The United Nations Food & Agriculture Organization has said that urgent action is required to deal with the detrimental environmental impacts of livestock. [1].

They have also said:

"Perhaps even among the majority of environmentalists and environmental policy makers, the truly enormous impact of the livestock sector on climate, biodiversity and water is not fully appreciated." [2]

Similarly, the chairman of the Intergovernmental Panel on Climate Change (IPCC), Dr Rajendra Pachauri, has said:

"Please eat less meat - meat is a very carbon intensive commodity." He went on to say, “This is something that the IPCC was afraid to say earlier, but now we have said it." [3]

In this instalment, we compare the "per hectare" performance of an animal-based food product (beef) with four plant-based products (soy, wheat, rice and potatoes) in terms of: (a) nutrition levels; (b) greenhouse gas emissions; and (c) water usage.

Food-images

A comparison on a “per hectare” basis is necessary if we are to consider the amount of land used to produce different food products, with impacts on the natural environment, including forests.

The findings

Some key observations are:

  • The greenhouse gas emissions and water usage of beef are extremely high relative to its nutritional value per hectare, particularly in the context of results for plant-based food products.
  • All the plant-based foods included in the report provide more protein, energy, iron, zinc, omega-3 and calcium per hectare than beef.

The findings reflect a key problem in using animal products to satisfy humankind's nutritional requirements, which is the inherently inefficient nature of the process.  It takes many kilograms of plant-based food to produce one kilogram of animal-based food with comparable nutritional value, with significant impacts on energy inputs, greenhouse gas (GHG) emissions, water usage and land usage.
.....
* Assignment 1: Revise the passage on livestock from "In this instalment, we" through "plant-based food products.", putting "pork" wherever "beef" appears.
* Assignment 2: Extend the passage on livestock and the environment, picking up after its final sentence.
The material has nothing to do with this.
.....
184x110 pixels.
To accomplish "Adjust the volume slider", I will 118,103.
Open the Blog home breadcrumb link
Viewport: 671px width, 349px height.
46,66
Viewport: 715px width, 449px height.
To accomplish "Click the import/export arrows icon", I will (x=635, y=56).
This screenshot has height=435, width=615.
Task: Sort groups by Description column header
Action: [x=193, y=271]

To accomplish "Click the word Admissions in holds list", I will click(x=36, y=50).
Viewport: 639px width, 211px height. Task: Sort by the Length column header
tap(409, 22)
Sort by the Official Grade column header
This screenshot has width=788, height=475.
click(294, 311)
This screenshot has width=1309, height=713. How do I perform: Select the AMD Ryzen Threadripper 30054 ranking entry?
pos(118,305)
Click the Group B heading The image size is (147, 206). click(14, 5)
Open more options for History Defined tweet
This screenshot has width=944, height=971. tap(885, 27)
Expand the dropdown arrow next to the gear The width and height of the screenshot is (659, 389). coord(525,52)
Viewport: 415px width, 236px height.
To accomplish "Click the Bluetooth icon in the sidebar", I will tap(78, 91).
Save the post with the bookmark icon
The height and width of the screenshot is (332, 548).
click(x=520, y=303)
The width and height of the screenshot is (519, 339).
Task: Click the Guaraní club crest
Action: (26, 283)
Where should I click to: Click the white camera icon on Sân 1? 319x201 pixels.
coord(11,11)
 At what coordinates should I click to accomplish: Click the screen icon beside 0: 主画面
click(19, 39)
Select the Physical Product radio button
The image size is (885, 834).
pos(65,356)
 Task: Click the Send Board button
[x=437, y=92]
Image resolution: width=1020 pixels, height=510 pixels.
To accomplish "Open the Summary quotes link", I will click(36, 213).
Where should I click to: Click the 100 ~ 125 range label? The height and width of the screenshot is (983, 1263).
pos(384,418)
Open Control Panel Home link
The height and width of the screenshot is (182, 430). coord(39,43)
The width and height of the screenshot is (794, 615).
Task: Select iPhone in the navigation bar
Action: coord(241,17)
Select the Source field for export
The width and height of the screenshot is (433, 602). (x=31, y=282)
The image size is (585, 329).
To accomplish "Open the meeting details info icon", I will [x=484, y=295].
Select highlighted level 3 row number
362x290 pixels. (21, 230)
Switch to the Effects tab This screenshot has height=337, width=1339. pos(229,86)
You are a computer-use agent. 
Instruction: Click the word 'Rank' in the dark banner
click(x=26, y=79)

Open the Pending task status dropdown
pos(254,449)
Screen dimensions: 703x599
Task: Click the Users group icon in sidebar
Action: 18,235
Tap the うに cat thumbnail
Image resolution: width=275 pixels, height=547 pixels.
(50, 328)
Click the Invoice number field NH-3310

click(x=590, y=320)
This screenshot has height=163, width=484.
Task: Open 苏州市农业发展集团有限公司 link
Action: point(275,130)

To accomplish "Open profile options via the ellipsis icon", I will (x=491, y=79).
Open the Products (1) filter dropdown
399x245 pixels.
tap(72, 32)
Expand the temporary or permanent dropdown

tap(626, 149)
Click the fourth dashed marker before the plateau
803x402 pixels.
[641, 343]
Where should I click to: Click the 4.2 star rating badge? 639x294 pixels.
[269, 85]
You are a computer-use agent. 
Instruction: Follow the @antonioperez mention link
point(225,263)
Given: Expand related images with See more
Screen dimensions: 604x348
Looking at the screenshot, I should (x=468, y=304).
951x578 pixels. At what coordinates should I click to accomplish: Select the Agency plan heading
.....
* Answer section 1:
In this instalment, we compare the "per hectare" performance of an animal-based food product (pork) with four plant-based products (soy, wheat, rice and potatoes) in terms of: (a) nutrition levels; (b) greenhouse gas emissions; and (c) water usage.

Food-images

A comparison on a “per hectare” basis is necessary if we are to consider the amount of land used to produce different food products, with impacts on the natural environment, including forests.

The findings

Some key observations are:

  • The greenhouse gas emissions and water usage of pork are extremely high relative to its nutritional value per hectare, particularly in the context of results for plant-based food products.

* Answer section 2:
The initial response to the findings may be that the nutritional figures for beef are understated.  For example, most people may consider beef to be a high protein food.  While that is correct in terms of protein per kilogram, it is not true in terms of protein per hectare.  That is because of beef’s low yield (kilograms per hectare) relative to other food products.  On a per hectare basis, even potatoes have considerably more protein than beef.

Even on a per kilogram basis, a product such as soy beans compares favourably to beef.  For example, dry roasted soy beans (soy nuts) have around 150% of the protein content of beef, while tofu (soy curd) has around 67%.  Soy beans, like potatoes, contain all the essential amino acids.

The main findings are outlined in the charts below.  In order to broaden the range of products included within the report, the charts are based on various information sources in relation to product yields, nutrition levels, GHG emissions and water usage, as outlined below.

Figures 1–6

The calculations for determining the level of nutrition per hectare have utilised information from the United States Department of Agriculture’s (USDA) National Nutrient Database for Standard Reference. [4]  The assumed per hectare yield of beef (343 kg) has been determined by utilising the gross energy output per hectare as reported by Spedding [5] and the USDA energy value figures.  The assumed per hectare soybean yield (2,804 kg) has been derived from the U.S. bushels per acre as reported by Nabors [6], and the USDA’s bushel weight for soybeans of 60 pounds. [7]  The figures for wheat, rice and potato have been obtained from the Australian Bureau of Statistics Year Book 2008. [8]  Please refer to further comments on product yields below.

Figure 7:       

GHG emissions of beef, wheat and rice are from The Australian Greenhouse Office (now the Department of Climate Change and Energy Efficiency). [9]

GHG emissions of soy and potato are from Annika Carlsson-Kanyama and Alejandro Gonzalez, as published in The American Journal of Clinical Nutrition. [10]

Figure 8:       

Water usage of beef, soy, wheat and rice is from CSIRO. [11]

Water usage of potato is from Hoekstra and Chapagain, whose figures are utilised by UNESCO. [12]

Figure 9:       

GHG emissions of all products are from Annika Carlsson-Kanyama and Alejandro Gonzalez, as referred to above.

Figure 10:     

Water usage of all products is from Hoekstra and Chapagain (refer above).

Figure 11:     

Water usage of all products is from David Pimentel of Cornell University, USA and research colleagues. [13]

Regardless of the information source utilised, the results show low per hectare nutrition levels and high GHG emissions and water usage for beef, relative to plant-based food sources.

Wide variations in product yield can apply, depending on the location and conditions in which products are grown, and some of the yields used for this report may be high for Australian conditions.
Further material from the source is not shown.